__Action item__. Reproduce word for word, from the entries below, the line with "Task: Click the X10DRW-i(T) cell", the line with "The width and height of the screenshot is (913, 434).", and every line between them, and nothing more.

Stored entries
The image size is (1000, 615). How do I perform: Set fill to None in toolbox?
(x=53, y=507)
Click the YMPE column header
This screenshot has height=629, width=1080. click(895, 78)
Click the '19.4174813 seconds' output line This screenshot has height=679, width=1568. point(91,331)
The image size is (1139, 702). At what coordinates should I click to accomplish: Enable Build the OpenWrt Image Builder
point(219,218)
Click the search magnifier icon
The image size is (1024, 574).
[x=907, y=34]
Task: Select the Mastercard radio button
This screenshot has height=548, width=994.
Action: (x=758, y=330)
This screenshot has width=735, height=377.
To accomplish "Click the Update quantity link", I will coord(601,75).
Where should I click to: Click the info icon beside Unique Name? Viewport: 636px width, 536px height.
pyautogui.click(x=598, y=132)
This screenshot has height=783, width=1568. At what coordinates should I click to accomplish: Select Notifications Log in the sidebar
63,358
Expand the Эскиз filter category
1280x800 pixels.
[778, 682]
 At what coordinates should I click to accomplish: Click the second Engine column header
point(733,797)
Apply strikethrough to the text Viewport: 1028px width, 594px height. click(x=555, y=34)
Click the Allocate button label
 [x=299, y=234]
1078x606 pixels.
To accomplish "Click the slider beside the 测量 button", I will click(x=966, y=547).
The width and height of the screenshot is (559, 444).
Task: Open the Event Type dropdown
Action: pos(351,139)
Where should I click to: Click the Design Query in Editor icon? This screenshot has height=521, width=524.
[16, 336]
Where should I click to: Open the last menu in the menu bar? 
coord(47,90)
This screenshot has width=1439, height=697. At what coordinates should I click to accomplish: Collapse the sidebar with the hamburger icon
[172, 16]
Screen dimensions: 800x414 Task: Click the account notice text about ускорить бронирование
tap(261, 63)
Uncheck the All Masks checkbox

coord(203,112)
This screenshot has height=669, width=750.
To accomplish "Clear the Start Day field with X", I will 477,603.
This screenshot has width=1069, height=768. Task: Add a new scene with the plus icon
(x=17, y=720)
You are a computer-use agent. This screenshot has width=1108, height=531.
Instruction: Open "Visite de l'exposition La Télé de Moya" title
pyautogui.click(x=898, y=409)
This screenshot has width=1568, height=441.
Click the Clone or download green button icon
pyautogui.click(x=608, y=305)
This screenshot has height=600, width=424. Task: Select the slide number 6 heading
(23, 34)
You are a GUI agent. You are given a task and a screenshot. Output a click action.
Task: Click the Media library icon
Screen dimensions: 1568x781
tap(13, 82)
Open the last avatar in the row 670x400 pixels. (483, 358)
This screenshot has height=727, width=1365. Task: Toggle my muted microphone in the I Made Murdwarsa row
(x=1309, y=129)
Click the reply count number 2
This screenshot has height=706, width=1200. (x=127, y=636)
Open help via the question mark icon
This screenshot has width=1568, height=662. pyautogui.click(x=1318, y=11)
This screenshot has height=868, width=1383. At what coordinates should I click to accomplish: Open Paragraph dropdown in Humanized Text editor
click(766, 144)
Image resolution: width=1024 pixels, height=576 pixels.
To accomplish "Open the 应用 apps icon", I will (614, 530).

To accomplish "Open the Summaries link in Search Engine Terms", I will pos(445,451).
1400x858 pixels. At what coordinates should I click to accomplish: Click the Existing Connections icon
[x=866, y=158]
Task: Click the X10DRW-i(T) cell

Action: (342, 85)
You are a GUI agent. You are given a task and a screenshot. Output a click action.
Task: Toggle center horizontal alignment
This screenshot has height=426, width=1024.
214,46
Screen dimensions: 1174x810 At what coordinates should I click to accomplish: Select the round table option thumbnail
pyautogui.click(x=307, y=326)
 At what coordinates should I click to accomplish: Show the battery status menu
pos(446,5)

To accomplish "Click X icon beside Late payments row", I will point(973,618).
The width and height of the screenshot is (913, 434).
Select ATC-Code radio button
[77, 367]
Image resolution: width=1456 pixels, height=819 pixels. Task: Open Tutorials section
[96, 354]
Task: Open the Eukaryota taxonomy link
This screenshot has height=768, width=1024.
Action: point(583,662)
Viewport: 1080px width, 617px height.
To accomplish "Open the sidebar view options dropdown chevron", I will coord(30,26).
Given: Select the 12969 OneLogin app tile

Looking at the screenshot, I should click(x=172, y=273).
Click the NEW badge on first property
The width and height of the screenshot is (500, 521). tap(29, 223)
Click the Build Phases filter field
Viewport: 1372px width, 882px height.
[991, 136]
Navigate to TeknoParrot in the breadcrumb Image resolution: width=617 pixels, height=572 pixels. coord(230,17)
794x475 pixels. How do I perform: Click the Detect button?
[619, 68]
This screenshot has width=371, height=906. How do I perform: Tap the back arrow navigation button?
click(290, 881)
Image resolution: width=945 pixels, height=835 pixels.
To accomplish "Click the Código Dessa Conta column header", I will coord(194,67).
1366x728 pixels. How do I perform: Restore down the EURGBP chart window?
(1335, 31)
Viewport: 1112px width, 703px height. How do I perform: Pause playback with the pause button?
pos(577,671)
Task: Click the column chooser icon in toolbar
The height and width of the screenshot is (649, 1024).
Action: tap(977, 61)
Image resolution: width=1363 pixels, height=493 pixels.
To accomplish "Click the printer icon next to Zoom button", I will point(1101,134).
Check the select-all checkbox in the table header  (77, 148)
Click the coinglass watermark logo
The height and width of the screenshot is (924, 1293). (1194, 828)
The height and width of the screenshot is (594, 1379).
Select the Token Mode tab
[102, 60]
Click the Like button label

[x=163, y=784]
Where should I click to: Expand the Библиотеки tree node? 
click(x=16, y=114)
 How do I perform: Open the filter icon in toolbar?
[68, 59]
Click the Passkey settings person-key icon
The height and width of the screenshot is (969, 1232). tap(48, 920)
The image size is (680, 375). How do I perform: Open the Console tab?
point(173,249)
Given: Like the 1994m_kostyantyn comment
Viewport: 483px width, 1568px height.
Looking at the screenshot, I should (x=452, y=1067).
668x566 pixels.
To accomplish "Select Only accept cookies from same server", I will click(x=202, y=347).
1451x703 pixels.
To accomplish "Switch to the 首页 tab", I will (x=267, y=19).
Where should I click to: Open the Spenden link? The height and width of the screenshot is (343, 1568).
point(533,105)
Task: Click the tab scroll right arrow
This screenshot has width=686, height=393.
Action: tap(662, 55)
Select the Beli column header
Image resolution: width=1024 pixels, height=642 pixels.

__Response below__.
Task: Click the X10DRW-i(T) cell

Action: (342, 85)
You are a GUI agent. You are given a task and a screenshot. Output a click action.
Task: Toggle center horizontal alignment
This screenshot has height=426, width=1024.
214,46
Screen dimensions: 1174x810 At what coordinates should I click to accomplish: Select the round table option thumbnail
pyautogui.click(x=307, y=326)
 At what coordinates should I click to accomplish: Show the battery status menu
pos(446,5)

To accomplish "Click X icon beside Late payments row", I will point(973,618).
The width and height of the screenshot is (913, 434).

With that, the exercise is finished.